> [DIRECTIONS]
Copy out each of the following rows character for character, leaving nothing out and changing nothing.

> [Recorded data]
/---

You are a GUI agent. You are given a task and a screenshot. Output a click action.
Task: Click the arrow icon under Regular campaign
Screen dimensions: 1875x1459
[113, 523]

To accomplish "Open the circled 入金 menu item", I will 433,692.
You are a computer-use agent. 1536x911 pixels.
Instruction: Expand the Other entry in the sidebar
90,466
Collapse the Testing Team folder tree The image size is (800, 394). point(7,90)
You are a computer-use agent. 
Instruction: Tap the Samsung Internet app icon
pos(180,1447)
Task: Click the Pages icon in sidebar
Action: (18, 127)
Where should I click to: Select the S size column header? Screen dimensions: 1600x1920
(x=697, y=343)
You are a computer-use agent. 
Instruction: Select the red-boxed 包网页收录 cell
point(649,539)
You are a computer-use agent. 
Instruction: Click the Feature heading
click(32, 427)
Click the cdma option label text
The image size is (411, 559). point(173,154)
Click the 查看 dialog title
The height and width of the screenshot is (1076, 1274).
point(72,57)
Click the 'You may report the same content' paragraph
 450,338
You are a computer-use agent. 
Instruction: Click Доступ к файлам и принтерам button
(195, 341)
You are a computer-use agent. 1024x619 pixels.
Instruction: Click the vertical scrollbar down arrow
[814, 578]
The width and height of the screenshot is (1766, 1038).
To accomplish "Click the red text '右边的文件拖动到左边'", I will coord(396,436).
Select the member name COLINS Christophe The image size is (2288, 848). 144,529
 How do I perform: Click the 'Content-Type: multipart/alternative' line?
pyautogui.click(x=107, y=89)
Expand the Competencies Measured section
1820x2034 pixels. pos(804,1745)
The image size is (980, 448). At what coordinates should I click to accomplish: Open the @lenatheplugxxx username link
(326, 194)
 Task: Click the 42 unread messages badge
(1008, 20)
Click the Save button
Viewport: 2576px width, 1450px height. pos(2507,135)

\---

> [EXERCISE RESULT]
You are a GUI agent. You are given a task and a screenshot. Output a click action.
Task: Click the arrow icon under Regular campaign
Screen dimensions: 1875x1459
[113, 523]

To accomplish "Open the circled 入金 menu item", I will 433,692.
You are a computer-use agent. 1536x911 pixels.
Instruction: Expand the Other entry in the sidebar
90,466
Collapse the Testing Team folder tree The image size is (800, 394). point(7,90)
You are a computer-use agent. 
Instruction: Tap the Samsung Internet app icon
pos(180,1447)
Task: Click the Pages icon in sidebar
Action: (18, 127)
Where should I click to: Select the S size column header? Screen dimensions: 1600x1920
(x=697, y=343)
You are a computer-use agent. 
Instruction: Select the red-boxed 包网页收录 cell
point(649,539)
You are a computer-use agent. 
Instruction: Click the Feature heading
click(32, 427)
Click the cdma option label text
The image size is (411, 559). point(173,154)
Click the 查看 dialog title
The height and width of the screenshot is (1076, 1274).
point(72,57)
Click the 'You may report the same content' paragraph
 450,338
You are a computer-use agent. 
Instruction: Click Доступ к файлам и принтерам button
(195, 341)
You are a computer-use agent. 1024x619 pixels.
Instruction: Click the vertical scrollbar down arrow
[814, 578]
The width and height of the screenshot is (1766, 1038).
To accomplish "Click the red text '右边的文件拖动到左边'", I will coord(396,436).
Select the member name COLINS Christophe The image size is (2288, 848). 144,529
 How do I perform: Click the 'Content-Type: multipart/alternative' line?
pyautogui.click(x=107, y=89)
Expand the Competencies Measured section
1820x2034 pixels. pos(804,1745)
The image size is (980, 448). At what coordinates should I click to accomplish: Open the @lenatheplugxxx username link
(326, 194)
 Task: Click the 42 unread messages badge
(1008, 20)
Click the Save button
Viewport: 2576px width, 1450px height. pos(2507,135)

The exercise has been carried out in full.